— PROBLEM STATEMENT —
Update the rows starting at the line that contains "The image size" and continuing through the last row, changing "image size" to "screenshot size" and keeping everything else unchanged. Leave the pictures out of your answer.

— PROVIDED DATA —
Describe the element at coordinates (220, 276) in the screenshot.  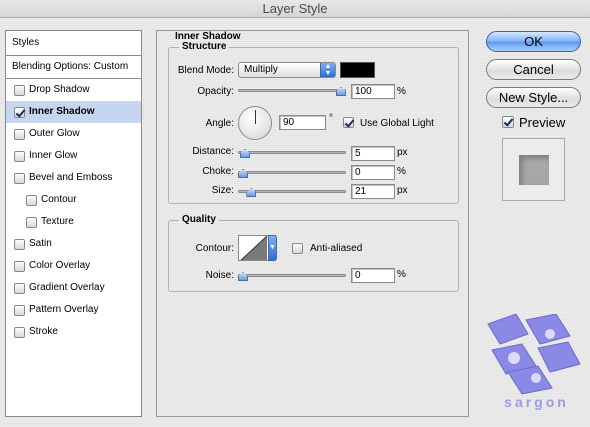
I see `noise-label: Noise:` at that location.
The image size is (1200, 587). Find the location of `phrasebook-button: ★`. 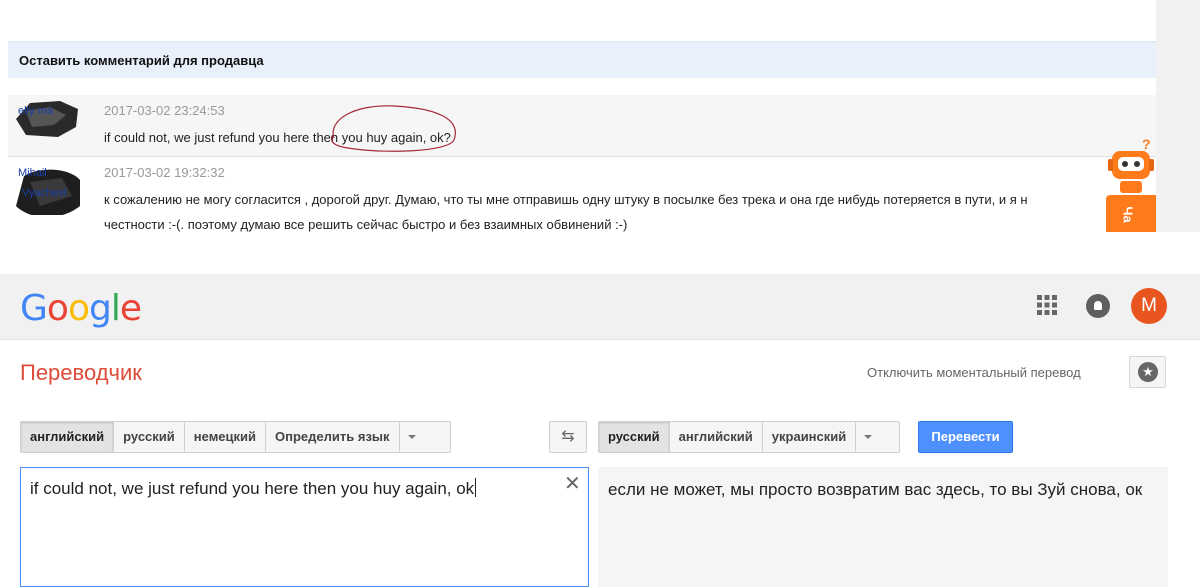

phrasebook-button: ★ is located at coordinates (1148, 372).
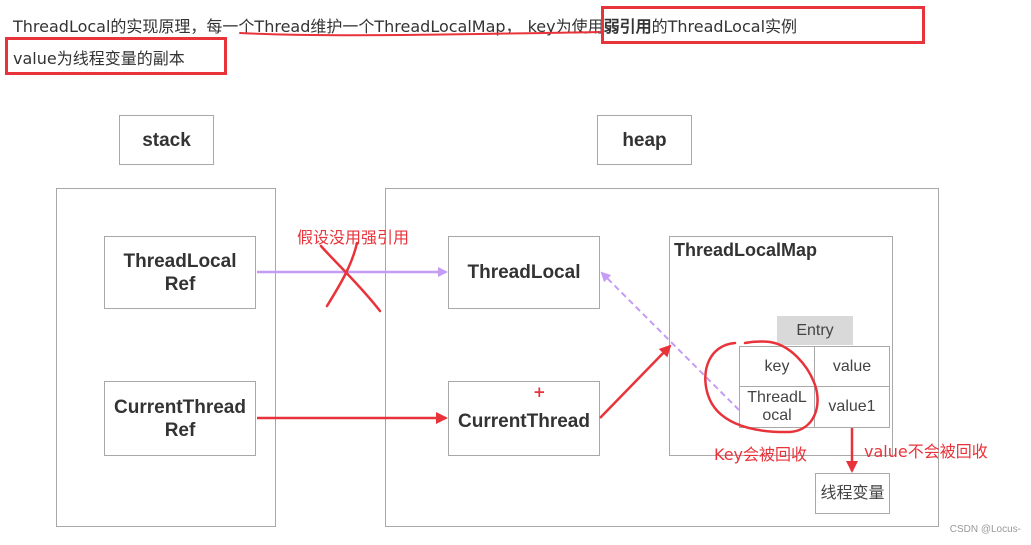 This screenshot has width=1031, height=545. Describe the element at coordinates (644, 140) in the screenshot. I see `heap-label: heap` at that location.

— TASK ANSWER —
The screenshot size is (1200, 587). Find the location of `phrasebook-button: ★`. 

phrasebook-button: ★ is located at coordinates (1148, 372).
 This screenshot has width=1031, height=545. Describe the element at coordinates (644, 140) in the screenshot. I see `heap-label: heap` at that location.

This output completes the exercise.